Task to carry out => Transcribe, exactly and without pictures, the lines below from the line with "Instruction: Switch to" to the line with "You are a computer-use agent. The", both ends included, and no others.

Data provided =>
+--

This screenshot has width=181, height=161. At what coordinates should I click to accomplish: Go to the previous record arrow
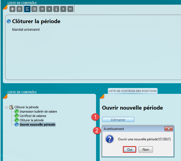pos(49,9)
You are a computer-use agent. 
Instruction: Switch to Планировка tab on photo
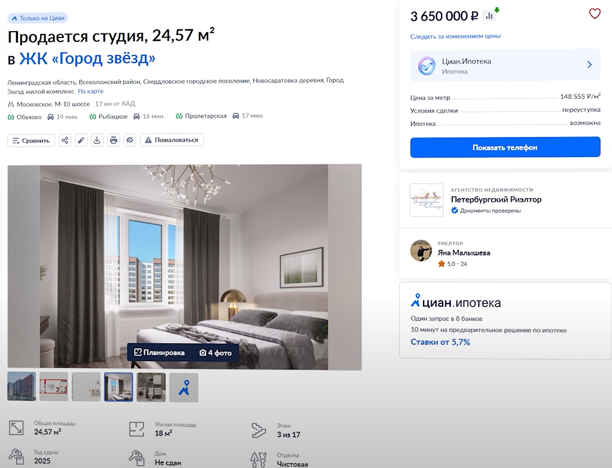click(159, 352)
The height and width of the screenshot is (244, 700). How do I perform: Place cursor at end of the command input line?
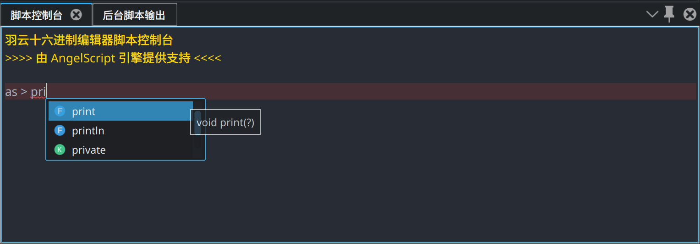tap(366, 92)
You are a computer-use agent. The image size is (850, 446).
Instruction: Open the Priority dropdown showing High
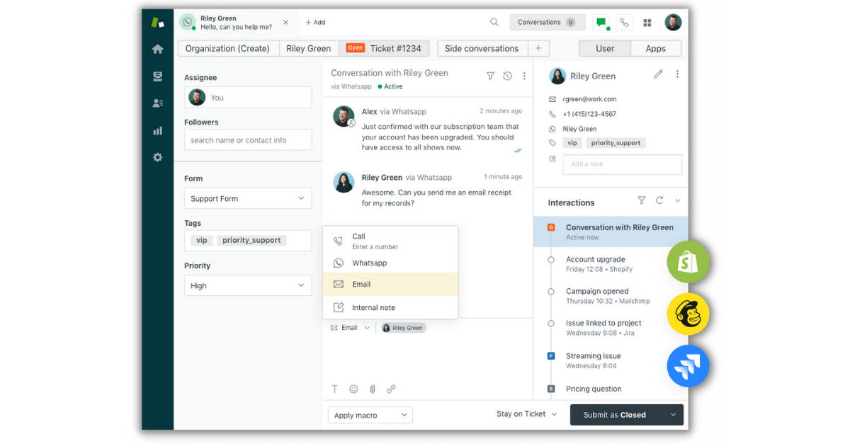[x=247, y=285]
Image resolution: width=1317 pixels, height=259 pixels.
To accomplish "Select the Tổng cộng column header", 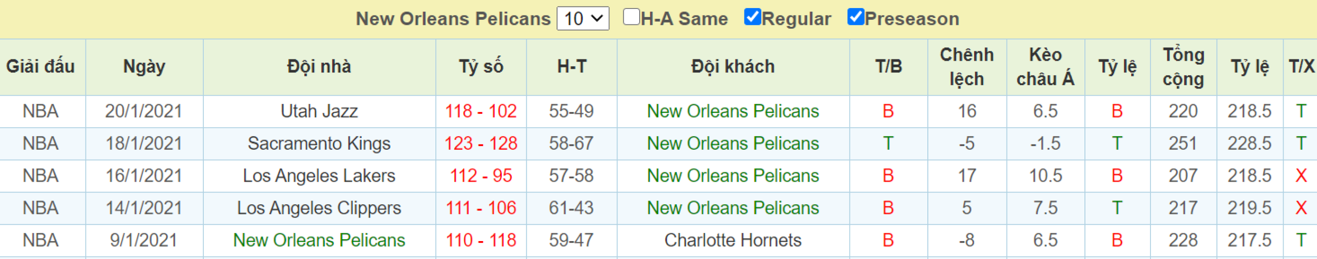I will pyautogui.click(x=1183, y=67).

+--

Finished exercise =>
Instruction: Switch to Планировка tab on photo
click(159, 352)
The height and width of the screenshot is (244, 700). How do I perform: Place cursor at end of the command input line?
tap(366, 92)
You are a computer-use agent. The image size is (850, 446).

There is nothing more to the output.